::: RECORDS SUPPLIED

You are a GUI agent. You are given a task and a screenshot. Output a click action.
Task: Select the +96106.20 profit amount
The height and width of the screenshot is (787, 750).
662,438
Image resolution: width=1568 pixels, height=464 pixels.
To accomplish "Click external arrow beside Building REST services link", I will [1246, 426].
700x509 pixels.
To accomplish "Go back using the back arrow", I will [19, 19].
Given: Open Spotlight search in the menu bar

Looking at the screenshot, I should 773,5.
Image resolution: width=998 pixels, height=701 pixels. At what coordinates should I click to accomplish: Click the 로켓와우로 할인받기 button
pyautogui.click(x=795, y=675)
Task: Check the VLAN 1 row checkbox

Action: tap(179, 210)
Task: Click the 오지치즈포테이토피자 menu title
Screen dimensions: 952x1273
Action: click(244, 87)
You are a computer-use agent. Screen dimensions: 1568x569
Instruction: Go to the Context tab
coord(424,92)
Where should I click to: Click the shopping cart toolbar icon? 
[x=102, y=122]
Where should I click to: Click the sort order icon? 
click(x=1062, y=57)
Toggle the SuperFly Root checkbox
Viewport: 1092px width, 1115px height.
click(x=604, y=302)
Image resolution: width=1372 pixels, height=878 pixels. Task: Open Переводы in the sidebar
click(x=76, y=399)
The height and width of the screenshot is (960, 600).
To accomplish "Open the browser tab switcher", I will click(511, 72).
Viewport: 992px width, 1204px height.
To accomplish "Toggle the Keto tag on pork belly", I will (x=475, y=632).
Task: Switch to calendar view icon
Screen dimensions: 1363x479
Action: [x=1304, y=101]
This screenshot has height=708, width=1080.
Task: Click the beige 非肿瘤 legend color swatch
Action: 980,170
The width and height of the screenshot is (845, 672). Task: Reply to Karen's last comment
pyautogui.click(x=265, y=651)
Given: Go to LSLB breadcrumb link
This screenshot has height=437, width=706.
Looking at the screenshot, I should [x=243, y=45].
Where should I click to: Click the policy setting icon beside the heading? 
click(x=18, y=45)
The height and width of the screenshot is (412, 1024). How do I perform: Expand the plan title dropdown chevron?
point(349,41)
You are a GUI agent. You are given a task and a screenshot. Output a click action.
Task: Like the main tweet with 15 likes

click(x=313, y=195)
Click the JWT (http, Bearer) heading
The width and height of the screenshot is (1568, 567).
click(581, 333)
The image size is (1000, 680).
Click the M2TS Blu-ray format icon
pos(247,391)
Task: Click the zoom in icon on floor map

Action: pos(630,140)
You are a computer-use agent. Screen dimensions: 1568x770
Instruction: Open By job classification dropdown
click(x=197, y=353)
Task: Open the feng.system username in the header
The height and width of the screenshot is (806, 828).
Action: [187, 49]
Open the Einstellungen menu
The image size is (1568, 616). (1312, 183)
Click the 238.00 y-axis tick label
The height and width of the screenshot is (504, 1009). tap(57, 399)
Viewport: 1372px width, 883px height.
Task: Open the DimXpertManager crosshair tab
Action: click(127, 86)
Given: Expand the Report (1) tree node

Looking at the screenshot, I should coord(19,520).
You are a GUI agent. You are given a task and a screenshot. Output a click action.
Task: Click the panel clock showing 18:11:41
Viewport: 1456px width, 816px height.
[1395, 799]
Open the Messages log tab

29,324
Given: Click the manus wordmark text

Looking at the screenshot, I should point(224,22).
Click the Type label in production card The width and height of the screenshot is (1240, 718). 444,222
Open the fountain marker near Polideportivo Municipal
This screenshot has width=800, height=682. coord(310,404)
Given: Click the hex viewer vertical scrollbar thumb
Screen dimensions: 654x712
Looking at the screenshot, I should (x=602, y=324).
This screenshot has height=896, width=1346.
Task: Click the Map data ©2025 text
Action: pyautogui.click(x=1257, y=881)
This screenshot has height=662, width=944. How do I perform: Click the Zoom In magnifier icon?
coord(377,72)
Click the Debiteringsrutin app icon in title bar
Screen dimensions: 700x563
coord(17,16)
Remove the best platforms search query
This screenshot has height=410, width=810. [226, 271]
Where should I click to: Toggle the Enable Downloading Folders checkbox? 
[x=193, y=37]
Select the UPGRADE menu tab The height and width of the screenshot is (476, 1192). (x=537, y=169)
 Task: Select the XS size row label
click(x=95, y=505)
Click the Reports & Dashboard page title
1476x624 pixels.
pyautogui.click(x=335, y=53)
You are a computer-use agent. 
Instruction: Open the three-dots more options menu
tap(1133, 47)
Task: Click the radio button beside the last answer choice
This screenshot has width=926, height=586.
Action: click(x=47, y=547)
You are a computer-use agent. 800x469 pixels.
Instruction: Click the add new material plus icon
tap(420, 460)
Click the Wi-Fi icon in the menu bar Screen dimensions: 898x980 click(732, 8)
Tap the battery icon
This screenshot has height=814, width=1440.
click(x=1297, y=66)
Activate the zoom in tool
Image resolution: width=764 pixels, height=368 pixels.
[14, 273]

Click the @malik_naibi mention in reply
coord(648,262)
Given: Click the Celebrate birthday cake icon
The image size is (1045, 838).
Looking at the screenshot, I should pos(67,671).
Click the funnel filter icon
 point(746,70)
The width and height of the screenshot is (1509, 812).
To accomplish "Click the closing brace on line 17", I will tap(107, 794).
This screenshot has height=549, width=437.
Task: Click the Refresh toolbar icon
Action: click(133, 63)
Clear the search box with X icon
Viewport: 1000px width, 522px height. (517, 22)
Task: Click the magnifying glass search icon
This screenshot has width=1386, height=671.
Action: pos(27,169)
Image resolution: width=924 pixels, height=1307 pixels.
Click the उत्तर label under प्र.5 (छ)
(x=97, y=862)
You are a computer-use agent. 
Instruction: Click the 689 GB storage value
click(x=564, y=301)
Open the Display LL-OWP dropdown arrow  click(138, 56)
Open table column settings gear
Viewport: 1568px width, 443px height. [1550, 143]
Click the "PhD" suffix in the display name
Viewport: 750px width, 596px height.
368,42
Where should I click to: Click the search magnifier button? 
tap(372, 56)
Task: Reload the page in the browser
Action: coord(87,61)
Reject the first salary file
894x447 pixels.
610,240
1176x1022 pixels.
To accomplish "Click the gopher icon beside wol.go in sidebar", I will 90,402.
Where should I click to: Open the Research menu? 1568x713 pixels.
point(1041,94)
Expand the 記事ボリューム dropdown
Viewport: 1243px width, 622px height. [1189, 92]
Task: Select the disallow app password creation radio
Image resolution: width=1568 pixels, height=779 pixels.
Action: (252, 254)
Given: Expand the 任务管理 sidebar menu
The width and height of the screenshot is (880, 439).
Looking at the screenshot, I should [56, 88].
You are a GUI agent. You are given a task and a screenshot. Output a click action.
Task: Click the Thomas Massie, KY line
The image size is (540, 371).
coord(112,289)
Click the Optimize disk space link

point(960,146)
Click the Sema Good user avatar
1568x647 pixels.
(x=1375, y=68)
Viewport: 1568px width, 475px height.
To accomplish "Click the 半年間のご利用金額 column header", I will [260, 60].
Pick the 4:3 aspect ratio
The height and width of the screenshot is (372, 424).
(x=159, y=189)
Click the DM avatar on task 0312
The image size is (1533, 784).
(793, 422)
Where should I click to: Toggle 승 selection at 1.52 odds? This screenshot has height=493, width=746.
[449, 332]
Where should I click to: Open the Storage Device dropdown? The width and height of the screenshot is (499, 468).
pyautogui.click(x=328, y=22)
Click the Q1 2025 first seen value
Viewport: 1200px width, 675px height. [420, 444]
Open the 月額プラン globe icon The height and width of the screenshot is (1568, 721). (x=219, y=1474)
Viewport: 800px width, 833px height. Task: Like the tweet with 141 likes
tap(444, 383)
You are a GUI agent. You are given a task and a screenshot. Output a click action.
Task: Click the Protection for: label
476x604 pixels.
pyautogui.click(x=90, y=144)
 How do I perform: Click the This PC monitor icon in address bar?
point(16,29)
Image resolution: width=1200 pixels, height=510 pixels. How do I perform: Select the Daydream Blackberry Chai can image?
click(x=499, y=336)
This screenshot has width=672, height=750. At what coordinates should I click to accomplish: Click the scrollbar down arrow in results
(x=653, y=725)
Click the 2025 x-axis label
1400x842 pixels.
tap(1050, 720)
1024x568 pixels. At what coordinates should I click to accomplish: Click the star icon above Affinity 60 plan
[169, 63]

::::::

▶ **INSTRUCTIONS TO FOLLOW**: A verbatim transcription is needed of the lines above, starting at the line with "The height and width of the screenshot is (787, 750)." and ending at the line with "Task: Switch to calendar view icon", both included, and of nothing else.

▶ **WRITTEN ANSWER**:
The height and width of the screenshot is (787, 750).
662,438
Image resolution: width=1568 pixels, height=464 pixels.
To accomplish "Click external arrow beside Building REST services link", I will [1246, 426].
700x509 pixels.
To accomplish "Go back using the back arrow", I will [19, 19].
Given: Open Spotlight search in the menu bar

Looking at the screenshot, I should 773,5.
Image resolution: width=998 pixels, height=701 pixels. At what coordinates should I click to accomplish: Click the 로켓와우로 할인받기 button
pyautogui.click(x=795, y=675)
Task: Check the VLAN 1 row checkbox

Action: tap(179, 210)
Task: Click the 오지치즈포테이토피자 menu title
Screen dimensions: 952x1273
Action: click(244, 87)
You are a computer-use agent. Screen dimensions: 1568x569
Instruction: Go to the Context tab
coord(424,92)
Where should I click to: Click the shopping cart toolbar icon? 
[x=102, y=122]
Where should I click to: Click the sort order icon? 
click(x=1062, y=57)
Toggle the SuperFly Root checkbox
Viewport: 1092px width, 1115px height.
click(x=604, y=302)
Image resolution: width=1372 pixels, height=878 pixels. Task: Open Переводы in the sidebar
click(x=76, y=399)
The height and width of the screenshot is (960, 600).
To accomplish "Open the browser tab switcher", I will click(511, 72).
Viewport: 992px width, 1204px height.
To accomplish "Toggle the Keto tag on pork belly", I will (x=475, y=632).
Task: Switch to calendar view icon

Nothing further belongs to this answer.